We’re making API calls from our own BPMN via a connector service task, but currently we have to get a token before each API call. The token API call returns an expiration date that we’d like to make use of and only get a new token if the current time + the expiration time of when we made the first token call has passed.
To do this, we believe we need to maintain a global variable on the entire Camunda server, not just a series of processes that are in a parent-child relationship. (This is because we are making calls via the REST services) Is there a way in Camunda to accomplish this, sort-of, caching?
There are probably many ways to solve this problem, but what I did is to create a token service (singleton bean) whose job is to fetch and store a token and give it out to callers upon request.

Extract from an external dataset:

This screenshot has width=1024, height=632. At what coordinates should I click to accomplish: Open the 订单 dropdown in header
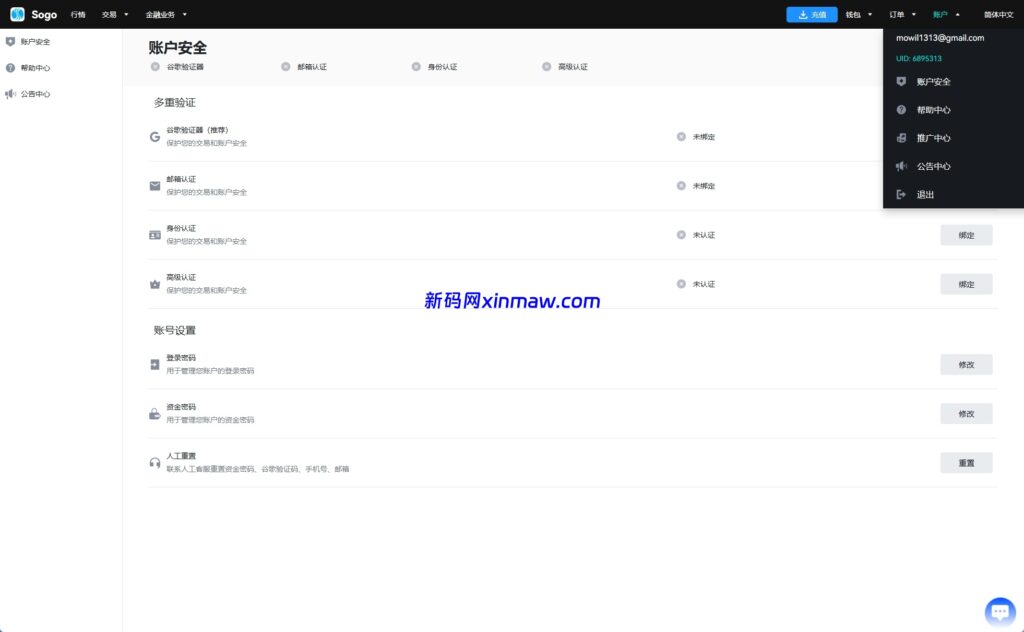[902, 15]
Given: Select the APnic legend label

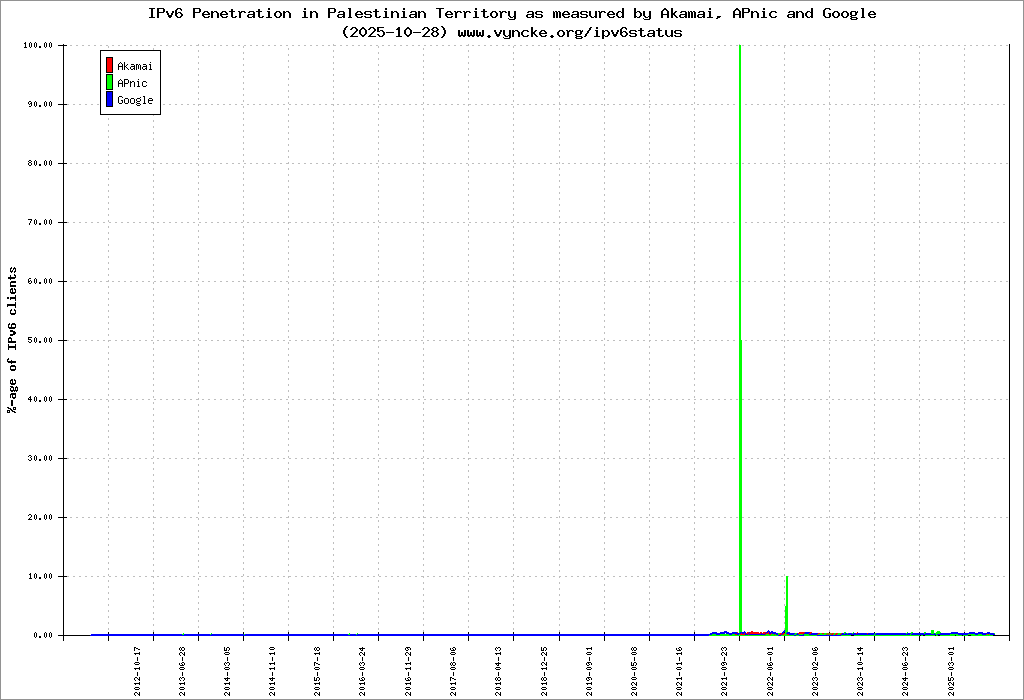Looking at the screenshot, I should coord(132,83).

If you also store the token expiration as a field in your service class, the service getToken() method can check validity and fetch a fresh token when needed. The token service can be accessed via a juel expression to set the header variable you pass to your connector api call.
Create a variable named “headers” of type “Map”. Add a variable named “Authorization” whose value is the juel expression $[tokenService.getToken()] - my phone keyboard doesn’t have curly braces so substitute for the square brackets above. You may need to concat "Bearer " in front of the token string if your service doesn’t do this for you.
If tokenService is a resolvable bean this can be called anywhere in your flows. Let the service keep track of the expiration rather than trying to do this in your process.
Thank you for the reply! We were going down the road of a singleton bean class to handle this problem. What I ran into while going through the Camunda documentation, was that if I created a Java class to be called, it would only live for that one call to the class. Therefore, it would not be stateful. (ie. https://docs.camunda.org/manual/7.9/user-guide/process-engine/delegation-code/#java-delegate &
Each time a delegation class referencing activity is executed, a separate instance of this class will be created. This means that each time an activity is executed there will be used another instance of the class to call
Is there another way to load a Java class that will maintain that Singleton on the server?
That note means that your Java Delegate classes are not singletons. It doesn’t mean you can’t reference or inject a singleton bean from in your process model/flow to set a process variable.
I inject an instance of my service in my startup class and call getToken there so that the class is initialized before any processes execute. Then I refer to that bean directly in the model configuration for the “header” map variable that is passed into the connector task as an input variable.
I don’t use the tokenService bean inside my delegate classes, but there is no reason I couldn’t if I had a Delegate class that used Spring rest templates to make outbound calls, but in general I let the model and connector tasks handle that.